(Dataset records)

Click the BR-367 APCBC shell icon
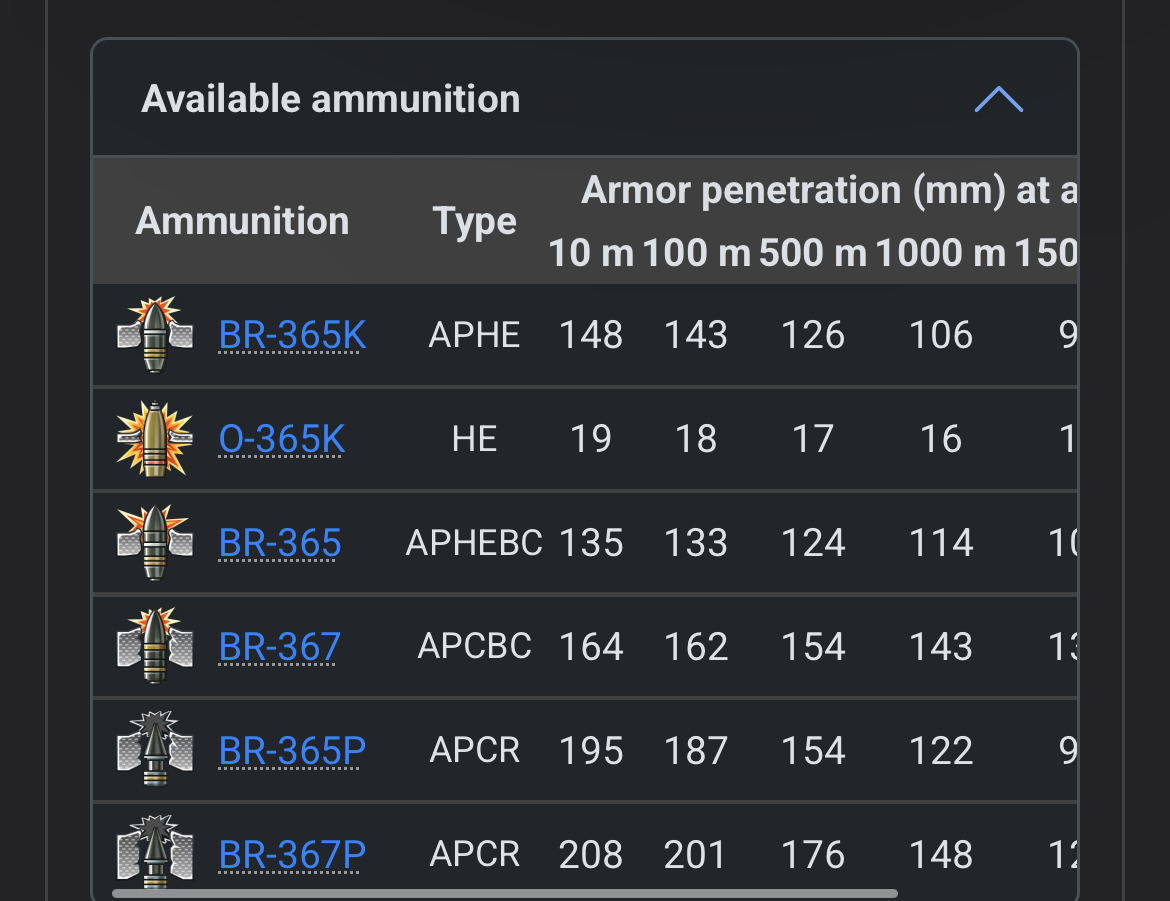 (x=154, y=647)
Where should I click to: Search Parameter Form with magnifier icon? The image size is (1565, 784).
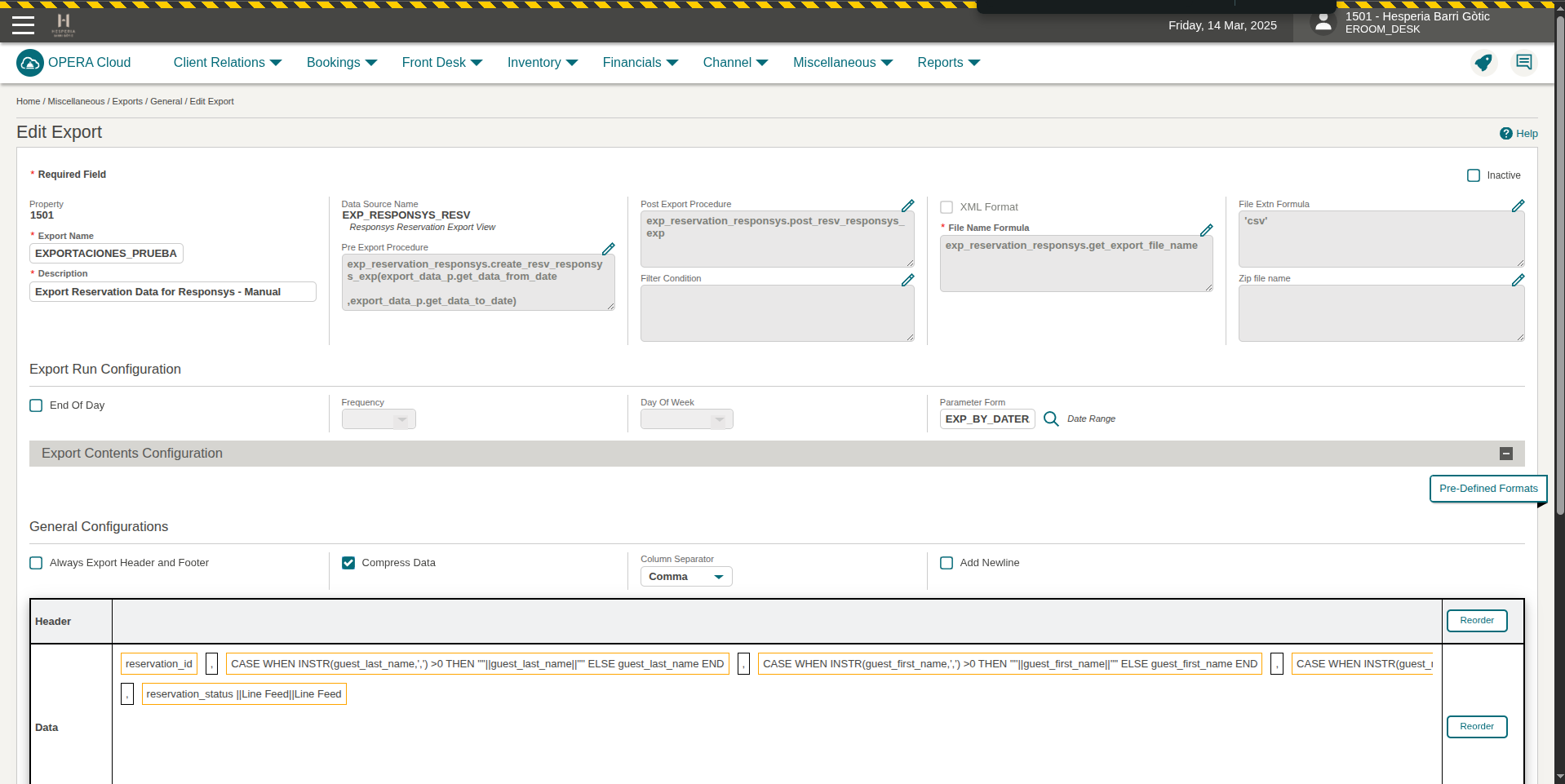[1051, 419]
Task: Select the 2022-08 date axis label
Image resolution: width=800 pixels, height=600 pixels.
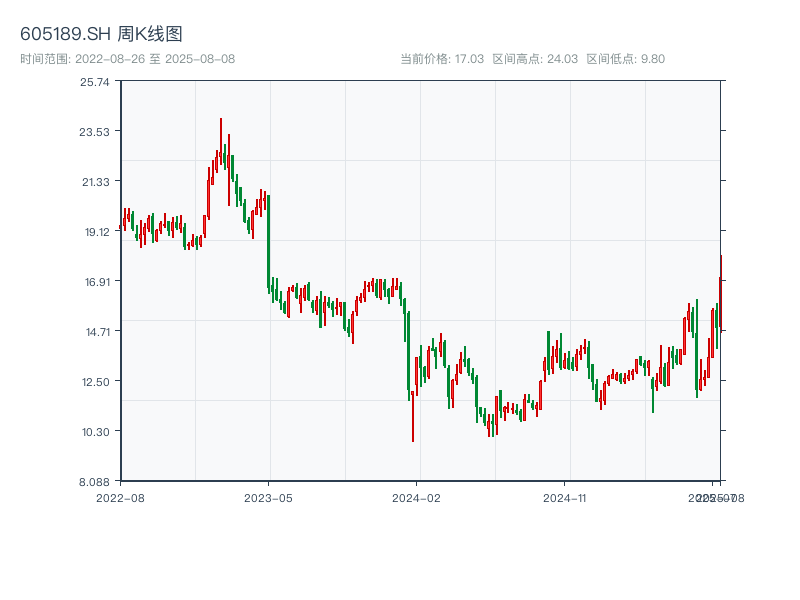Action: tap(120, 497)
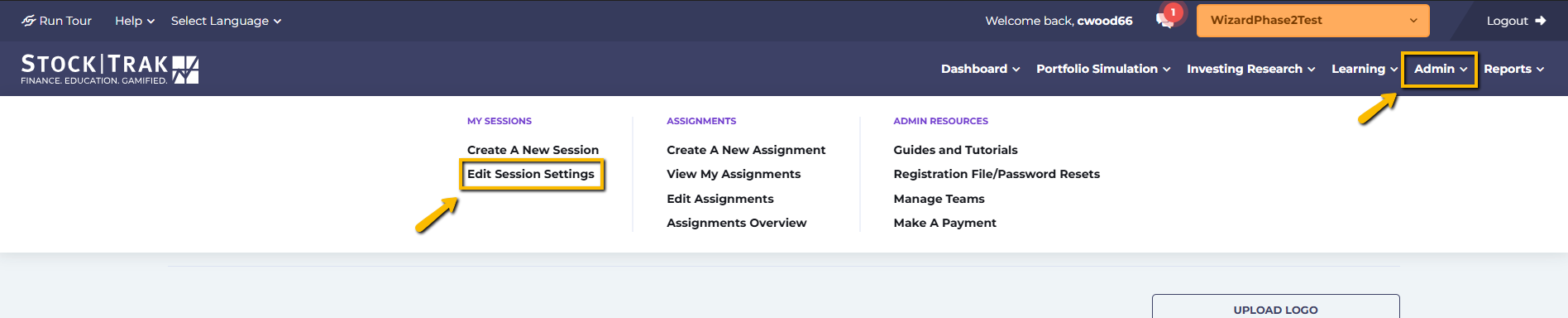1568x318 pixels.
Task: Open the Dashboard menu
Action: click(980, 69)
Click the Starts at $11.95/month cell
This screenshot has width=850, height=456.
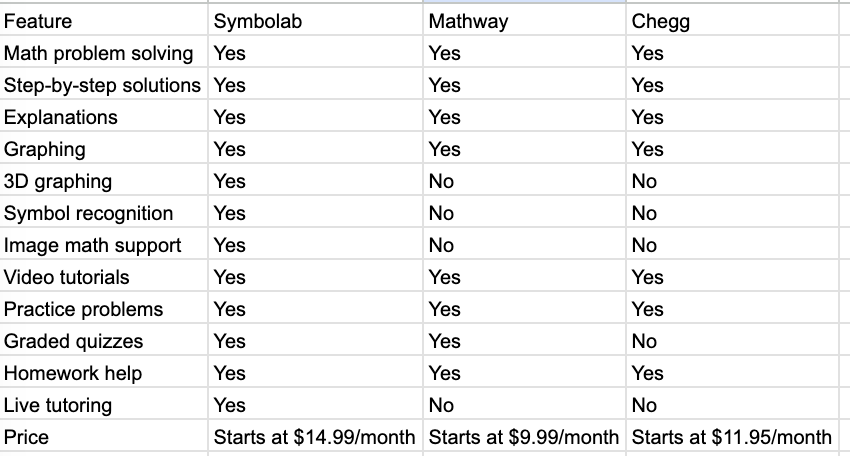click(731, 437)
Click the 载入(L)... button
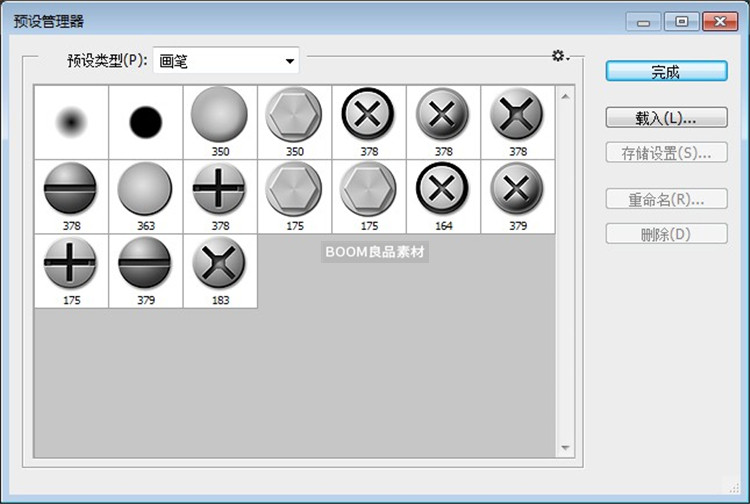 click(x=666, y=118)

(End Dataset records)

▸ **About this task**: Give again the lines from the line that contains "Where should I" through the last line of the material above, exactly and with both ends included. Omit the pictures.

▸ **Reply**:
Where should I click to: Search Parameter Form with magnifier icon? The image size is (1565, 784).
[1051, 419]
Task: Select the 2022-08 date axis label
Image resolution: width=800 pixels, height=600 pixels.
Action: tap(120, 497)
1568x318 pixels.
Task: Open the Dashboard menu
Action: click(980, 69)
Click the Starts at $11.95/month cell
This screenshot has width=850, height=456.
click(731, 437)
Click the 载入(L)... button
 click(x=666, y=118)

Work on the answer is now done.